Render the data as a numbered list, starting at the line that contains "The image size" and continuing through the end of the data. Omit blank lines, and leave the pictures out of the answer.

——————————

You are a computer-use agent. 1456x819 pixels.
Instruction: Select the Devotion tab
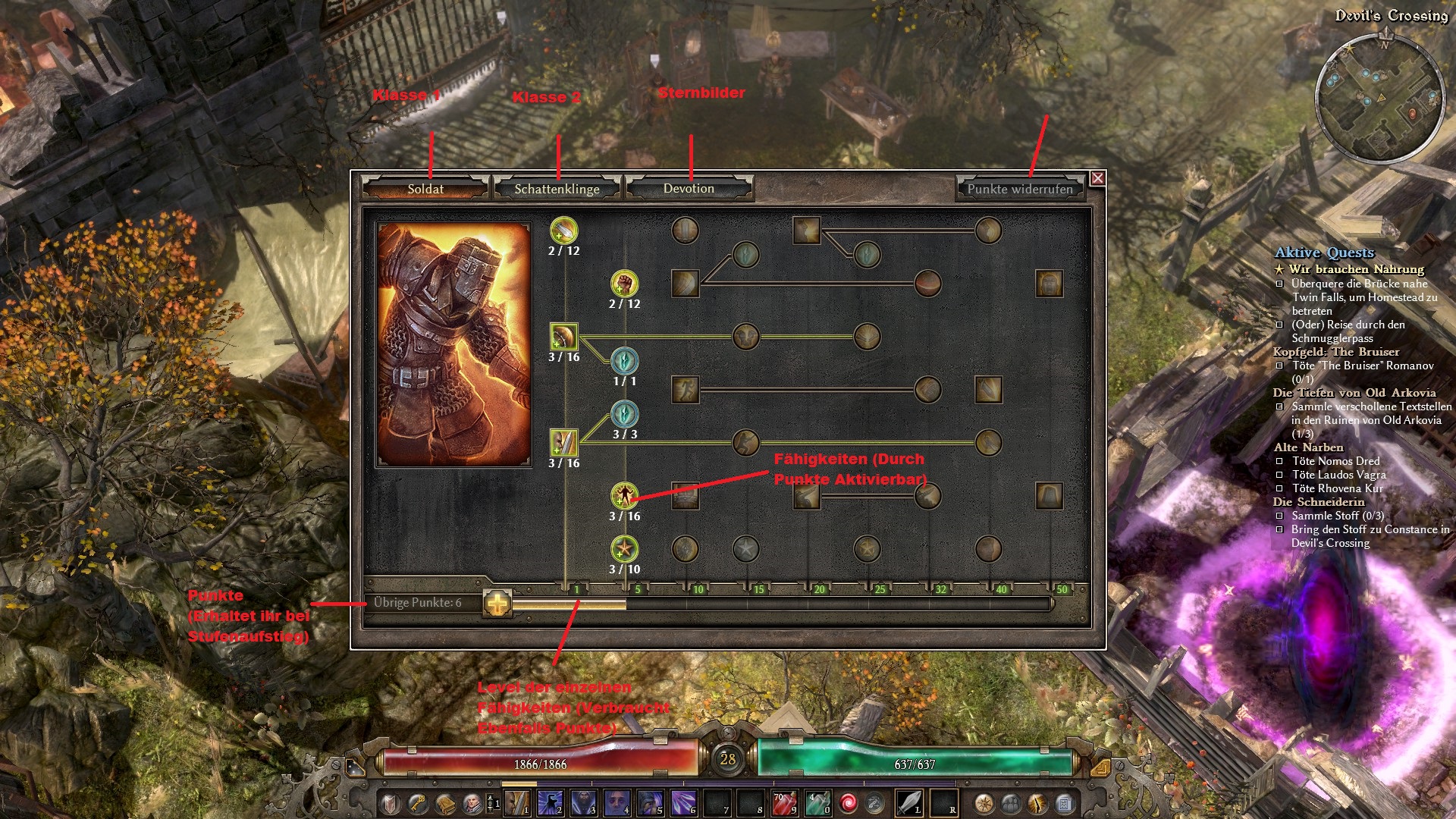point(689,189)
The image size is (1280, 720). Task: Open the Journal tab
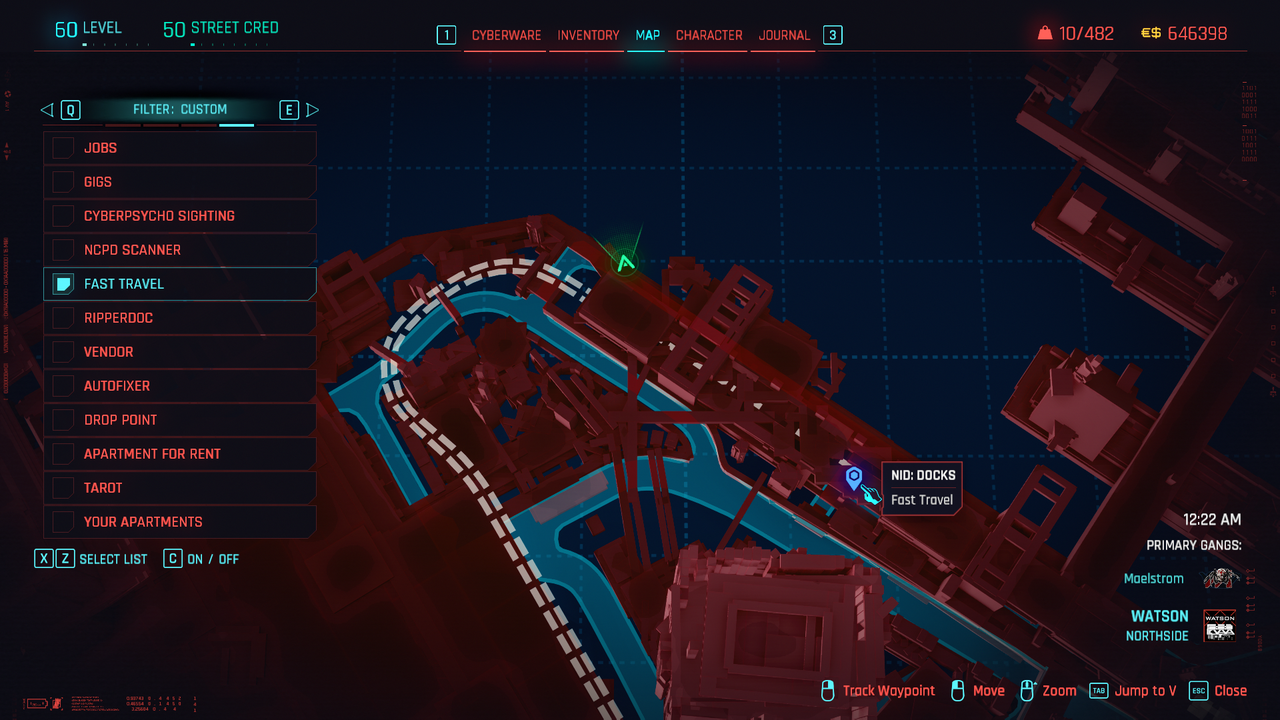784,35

——————————

- **Final result**:
1. The image size is (1280, 720). Task: Open the Journal tab
2. 784,35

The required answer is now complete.